2 Geological Survey of Denmark and Greenland, Copenhagen, Denmark

The Sirius Passet biota is the oldest major Cambrian lagerstätte in Laurentia.  The occurrence of the trilobite Buenellus places it in the Nevadella Zone (Montezuman Stage of the Waucoban Series) of the North American standard, equivalent to series 2, stage 3 of the developing chronostratigraphic scale for the Cambrian.  The locality on the northern coast of Greenland (82°47.6' N, 42°13.7' W) preserves an assemblage of about 40 species, dominated by weakly sclerotized arthropods, including Buenaspis, Kleptothule, Pauliterminus and Isoxys; the lobopodians Kerygmachela, Pambdelurion and Hadranax; and a number of species under publication or awaiting description.  Worms include the annelid Phragmochaeta and palaeoscolecidans.  Buenellus, Halkieria evangelista and rare hyolithids and archeocyathids are the only calcareous forms.  With the exception of large Choia, the sponge fauna is undescribed; brachiopods are rare. 

Fine details of soft tissues, such as mineralized digestive glands and muscle fibres; gut traces; and limbs, are often visible. Their preservation is variable within specimens, and within and between taxa, reflecting the different life styles and taphonomic histories of the various faunal elements. 

The Sirius Passet locality lies at the transition between the southern shelf and the northern deep water trough of the trans-arctic Franklinian Basin.  The depositional setting of the lagerstätte is reminiscent of the younger Burgess Shale: the fossiliferous, fine-grained, siliciclastic sediments of the Buen Formation accumulated in close proximity to the degraded, abrupt scarp of an extensive aggradational carbonate platform (the Portfjeld Formation).
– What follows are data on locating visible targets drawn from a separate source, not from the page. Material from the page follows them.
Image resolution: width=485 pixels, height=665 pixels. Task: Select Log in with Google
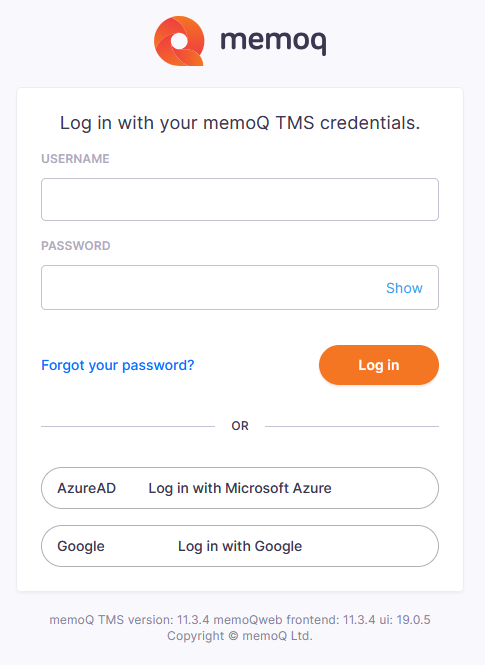[240, 546]
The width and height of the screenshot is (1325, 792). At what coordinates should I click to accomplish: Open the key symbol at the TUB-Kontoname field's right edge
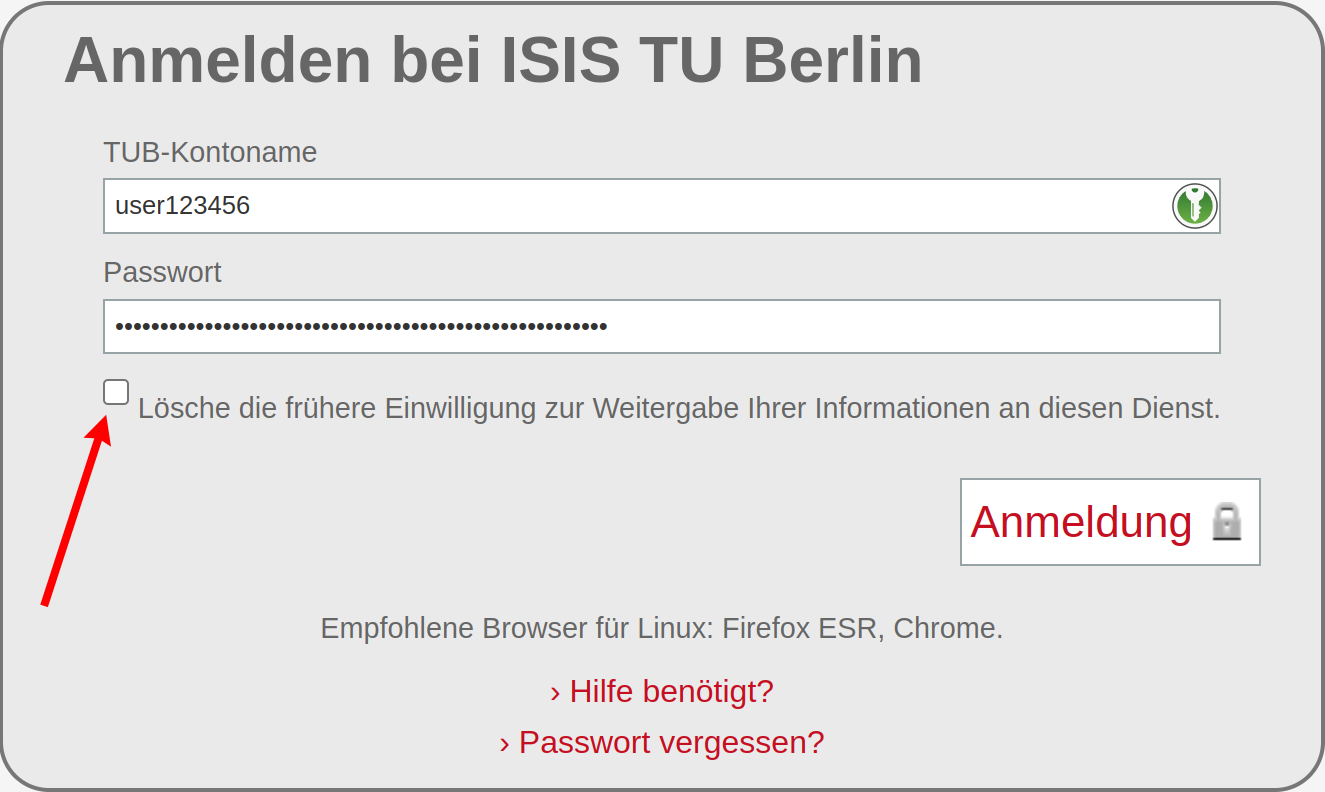click(x=1194, y=206)
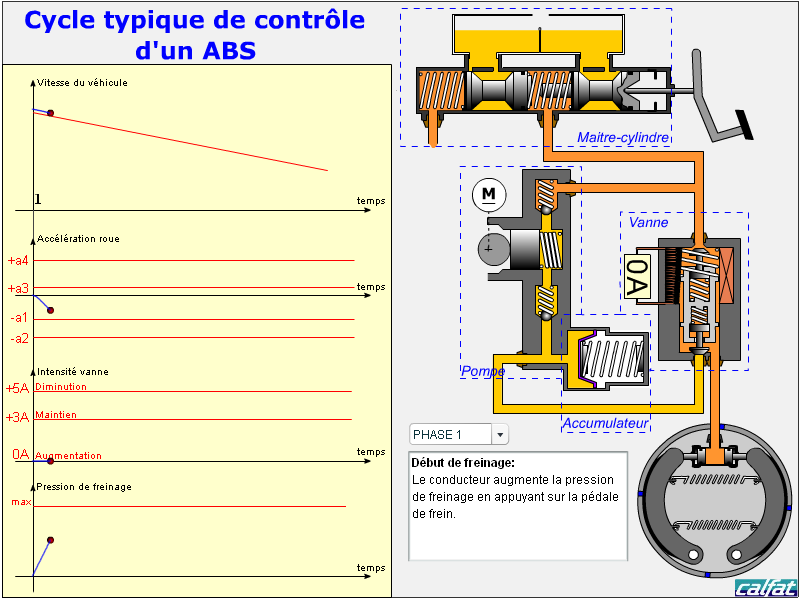Image resolution: width=800 pixels, height=600 pixels.
Task: Open the PHASE 1 dropdown arrow
Action: pos(500,435)
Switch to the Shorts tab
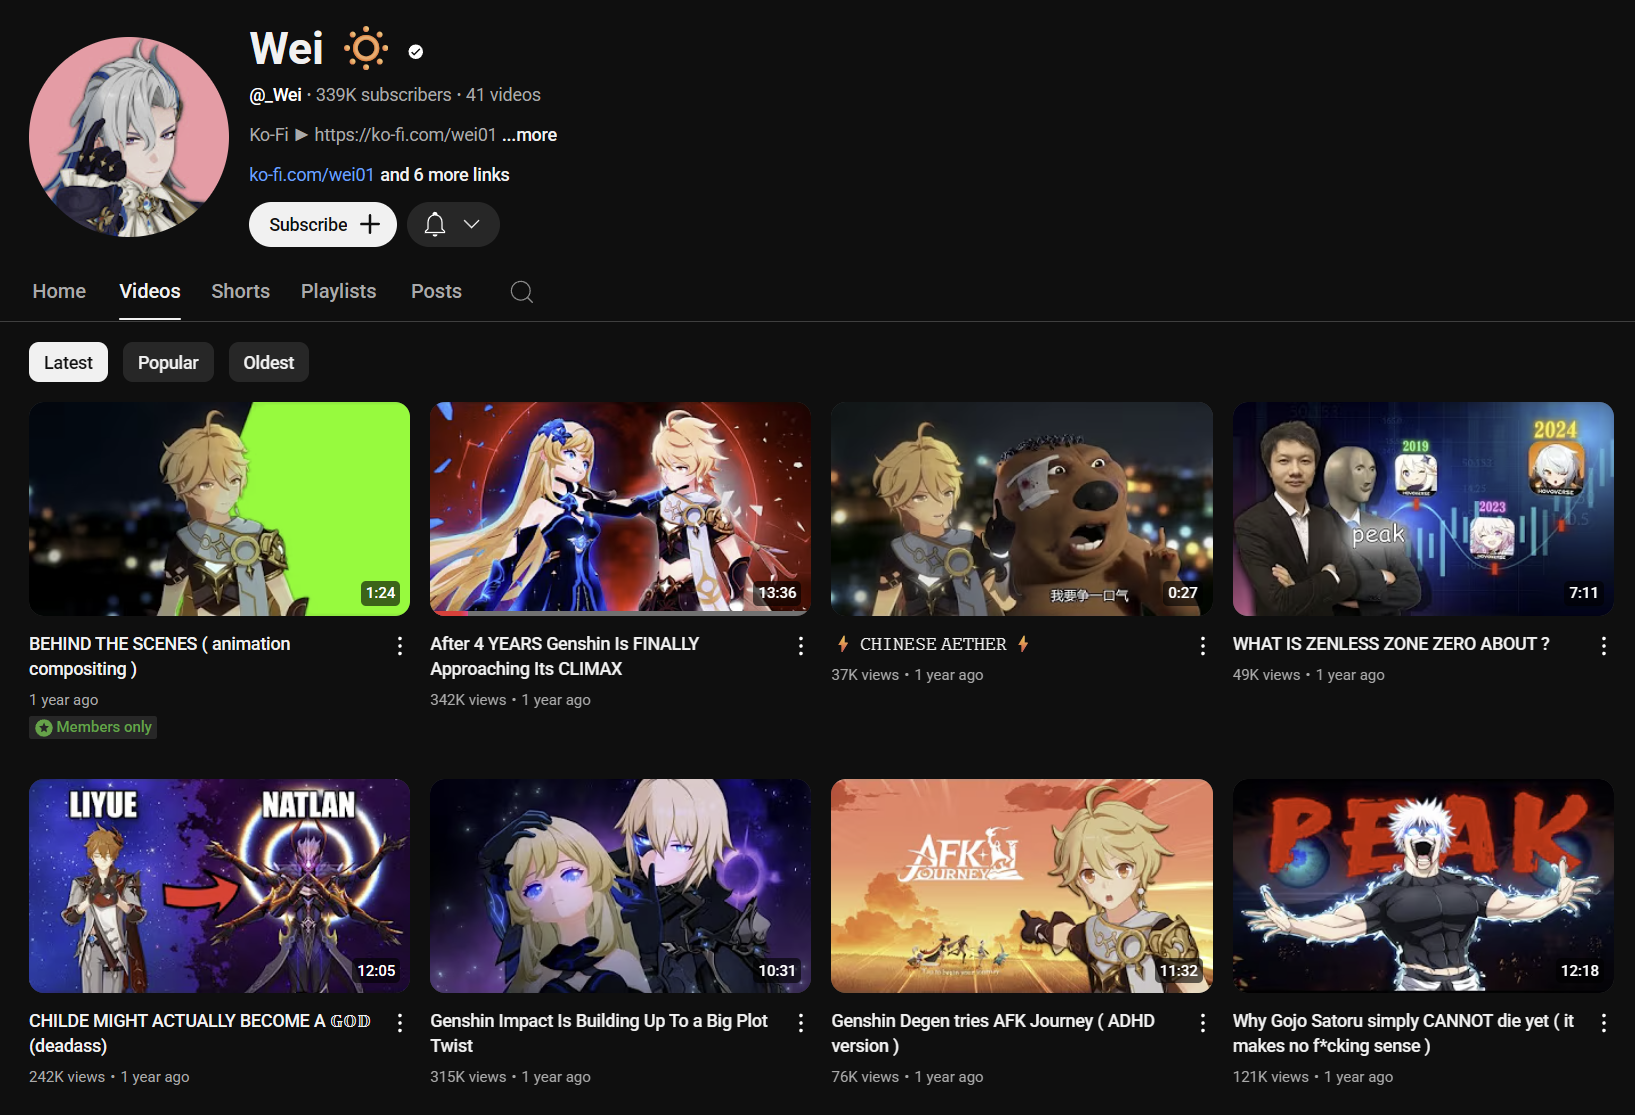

Following exposure and karstification, with shedding of extensive sheets of debris and olistoliths into the trough, the carbonate platform was transgressed in the early Cambrian, with the fine-grained Sirius Passet sediments accumulating in an oxygen-deficient, sheltered pocket in the upper slope coarse-sediment bypass zone.  As the basin expanded, continued subsidence and accompanying eustatic sea-level rise caused the siliciclastic Buen Formation to drape the platform. 

The northern deep water trough of the Franklinian Basin forms the locus of Ellesmerian deformation with the Sirius Passet locality lying within a zone of southerly directed thrusts and folds; as suggested for the Burgess Shale, proximity to the carbonate platform probably shielded the Sirius Passet lagerstätte from pervasive deformation.  Chloritoid porphyroblasts indicate temperatures in excess of 300 ˚C.